I had a rough winter and then Char had a rough spring. She had a couple more TIAs (mini strokes) that were temporarily disabling and which put her in the hospital briefly. Each time her speech was affected but not much else. Her meds have been adjusted and she had several therapy sessions. She was making gains over the summer but had another episode in October. She is doing pretty well right now. Our main hope is that we can find the cause and put a stop to these recurring events.
We received a number of visitors over the course of the year and made a couple of trips ourselves. Tom and Paulette Irwin came in from Pennsylvanis for the first Maple Festival weekend in March. Tom was one of my best paddling buddies from Penn State days. We see them nearly every year, sometimes more than once. Kathy and Jeff Smith (daughter and son-in-law) live just down the pike in Roanoke, so we see them fairly often. Bill Gordon and Bill Nelson, two of my caving buddies from college, stopped one day in April. Bill Gordon and I get together every year but I had not seen Bill Nelson since leaving Charlottesville more than 50 years ago. He is featured in my report on two early trips to Butler Cave. Jim Snyder, another paddling buddy, made a brief stop in May and John Harshbarger was here in June. John was a real blast from the past. He was at VPI at the same time I was at UVa. We got together for caving quite a few times, including one memorable multi-day trip to Windy Mouth over a Christmas vacation. Daughters Beverly and Stephanie were here for the 4th of July while we were without electrical power (more on that below). Char then rode back to PA with Bev to visit granddaughter Lynne and play with our great-grandchildren. Later that month we made a return visit to the Irwins and the Carns in PA on the occasion of Tom & Paulette’s daughter Andrea’s wedding.
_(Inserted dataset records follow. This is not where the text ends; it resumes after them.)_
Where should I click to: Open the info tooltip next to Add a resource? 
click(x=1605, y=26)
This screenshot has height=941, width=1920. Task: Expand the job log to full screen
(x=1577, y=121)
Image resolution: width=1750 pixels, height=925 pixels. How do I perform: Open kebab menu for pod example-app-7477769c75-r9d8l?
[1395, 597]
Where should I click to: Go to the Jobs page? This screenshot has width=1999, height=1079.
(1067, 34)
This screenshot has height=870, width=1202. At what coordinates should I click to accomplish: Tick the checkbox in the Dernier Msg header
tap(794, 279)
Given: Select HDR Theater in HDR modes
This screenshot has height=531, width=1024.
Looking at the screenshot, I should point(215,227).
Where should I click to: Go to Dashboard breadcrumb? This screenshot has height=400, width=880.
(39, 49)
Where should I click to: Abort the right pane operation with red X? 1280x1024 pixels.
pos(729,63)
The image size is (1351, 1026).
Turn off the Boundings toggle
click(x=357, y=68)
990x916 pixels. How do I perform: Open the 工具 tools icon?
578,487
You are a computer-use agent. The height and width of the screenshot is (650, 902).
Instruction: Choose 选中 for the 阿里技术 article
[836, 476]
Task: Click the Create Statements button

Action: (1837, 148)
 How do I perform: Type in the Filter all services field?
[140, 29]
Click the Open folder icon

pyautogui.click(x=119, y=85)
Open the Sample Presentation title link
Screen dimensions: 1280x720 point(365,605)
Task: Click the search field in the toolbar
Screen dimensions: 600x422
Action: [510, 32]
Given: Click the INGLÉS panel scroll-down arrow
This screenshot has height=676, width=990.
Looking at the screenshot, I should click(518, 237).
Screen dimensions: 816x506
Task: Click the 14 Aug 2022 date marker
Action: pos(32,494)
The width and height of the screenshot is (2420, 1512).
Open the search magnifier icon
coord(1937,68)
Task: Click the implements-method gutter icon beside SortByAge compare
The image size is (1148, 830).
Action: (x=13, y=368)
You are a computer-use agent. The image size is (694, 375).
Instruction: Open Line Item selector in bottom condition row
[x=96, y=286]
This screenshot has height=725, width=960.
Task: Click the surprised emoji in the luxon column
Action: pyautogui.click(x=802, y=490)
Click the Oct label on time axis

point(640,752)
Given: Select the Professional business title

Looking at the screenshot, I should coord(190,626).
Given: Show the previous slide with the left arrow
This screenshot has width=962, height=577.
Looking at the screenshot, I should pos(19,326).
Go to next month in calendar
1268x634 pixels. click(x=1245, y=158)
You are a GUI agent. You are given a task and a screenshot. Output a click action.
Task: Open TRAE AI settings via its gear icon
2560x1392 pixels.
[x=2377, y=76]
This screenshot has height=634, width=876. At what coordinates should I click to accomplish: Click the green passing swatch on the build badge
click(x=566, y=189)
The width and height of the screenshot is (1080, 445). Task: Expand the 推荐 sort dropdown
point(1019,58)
We were also pleased to meet Joe and Linda Crisp, from Artesia Wells, TX, who came by on an eastern trip. Joe’s father, Willard, bought some property 50 years ago that I had inherited thru my father’s family. We had never met so it was interesting to show them around here and to hear about things in Texas. New developments there may give us another story to tell next year.
Two of the guys who had been here last fall for a biology field trip returned to spend five days in late May on a senior project. They were supposed to send me a report on what they found but it has not happened. :o( They did help with some chores while here, one being to reset an old, very heavy gravestone on the place that had fallen over. The McGlaughlin farm is across the river but John wanted to be buried on our hill, so the story goes, so he could “keep an eye on them Hiners,” just around the bend. The photo was taken on Memorial Day.